I come to this conversation as someone who is deeply invested in social mobility, which is the ability of Nigerians, regardless of where they start, to rise and build better lives. In my view, social mobility is perhaps the most critical challenge we must solve in the next few decades. Not just because it’s morally right, but because our continent’s future depends on it.
Collective intelligence connects directly to this because social mobility dies in systems where a small elite controls all the decision-making. When only those who went to certain schools, come from certain families, or have certain connections can influence policy, the ladder gets pulled up behind them. The brilliant girl in a Sokoto village, the innovative mechanic in Aba, the visionary trader in Maiduguri, their talents are wasted because there’s no mechanism for their intelligence to inform how we govern ourselves.
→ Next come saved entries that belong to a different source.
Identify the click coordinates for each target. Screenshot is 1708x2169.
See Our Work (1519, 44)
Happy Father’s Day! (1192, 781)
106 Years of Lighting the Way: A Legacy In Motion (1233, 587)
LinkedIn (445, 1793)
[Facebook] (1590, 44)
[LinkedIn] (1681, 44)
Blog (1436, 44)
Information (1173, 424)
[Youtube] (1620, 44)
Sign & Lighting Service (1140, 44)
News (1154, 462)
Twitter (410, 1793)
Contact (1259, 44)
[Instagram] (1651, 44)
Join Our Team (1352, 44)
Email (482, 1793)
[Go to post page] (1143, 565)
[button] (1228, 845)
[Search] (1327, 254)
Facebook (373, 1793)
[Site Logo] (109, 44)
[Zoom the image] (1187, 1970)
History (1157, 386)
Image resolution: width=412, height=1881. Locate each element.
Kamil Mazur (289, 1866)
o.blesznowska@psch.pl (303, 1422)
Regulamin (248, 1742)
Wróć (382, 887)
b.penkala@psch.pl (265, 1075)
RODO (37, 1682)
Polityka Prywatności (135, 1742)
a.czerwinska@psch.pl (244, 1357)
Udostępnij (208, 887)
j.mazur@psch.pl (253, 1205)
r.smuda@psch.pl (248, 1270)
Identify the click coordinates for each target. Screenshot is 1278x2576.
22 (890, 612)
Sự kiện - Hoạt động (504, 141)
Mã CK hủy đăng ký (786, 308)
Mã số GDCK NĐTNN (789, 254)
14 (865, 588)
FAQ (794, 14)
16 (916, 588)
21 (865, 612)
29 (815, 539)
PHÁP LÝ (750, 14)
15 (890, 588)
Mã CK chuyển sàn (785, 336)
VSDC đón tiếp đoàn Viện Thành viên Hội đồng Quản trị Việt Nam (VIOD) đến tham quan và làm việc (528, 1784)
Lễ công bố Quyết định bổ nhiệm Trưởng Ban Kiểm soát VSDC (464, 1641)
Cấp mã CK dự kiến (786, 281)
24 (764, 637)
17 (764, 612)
But collective intelligence changes the equation. When we create systems that pool observations, predictions and innovations from everywhere, not just from Ikoyi and Maitama, we don’t just make better decisions. We fundamentally expand who can participate in shaping our future. We make social mobility structural rather than accidental.
We also cannot ignore women. Some interesting research from MIT shows that collective intelligence increases proportionally with the number of women involved. More women means better decisions. Yet Nigerian governance remains overwhelmingly male. True collective intelligence requires that we bring everyone to the table- women, youth, people with disabilities, the poor, religious minorities, everyone. This is not idealism, it’s pragmatism. When people come together and engage in genuine reasoning, extraordinary things happen. There are proven results to buttress this fact. The question is whether we will formalise and scale these successes or continue pretending that voting every four years constitutes democracy.
Democracy is in crisis globally, but especially in Nigeria, because it is not yet actually democracy. Our republic was designed to produce ruling elites, and ruling elites predictably produce decisions that favor people like them. We can keep what we’ve fought for; rule of law, freedom of conscience, universal suffrage. But I think that we must expand it to include the full range of capacities Athenian citizens exercised. We must reinvent our institutions to make collective intelligence possible at local, state and federal levels.
This won’t be easy. Politics never is. Power doesn’t surrender without a fight and Nigeria’s political elites have perfected the art of maintaining control while giving the appearance of democracy. But we have something they fear: numbers, diversity of experience and the desperation that comes from knowing the current system isn’t working.
The age of collective intelligence is coming, whether through intentional design or chaotic collapse. We can lead this transition or be swept along by it. We can build networks of citizen power from the bottom up, or we can wait for the next election cycles to disappoint us again.
Ancient Athens transformed from mediocrity to greatness through collective intelligence. Nigeria, with our 200 million people, our incredible diversity, our culture of community solidarity, our tech-savvy youth and our battle-tested resilience, can achieve something those ancient Greeks could only dream of.
But first, we must stop living the lie. We must recognise that democracy is not what we have, it’s what we must build together.
The question is not whether collective intelligence will come to Nigeria. The question is whether we will seize this moment to shape it, or watch from the sidelines as history happens to us once again. The societies that will thrive this century are those betting on collective intelligence and that can be us.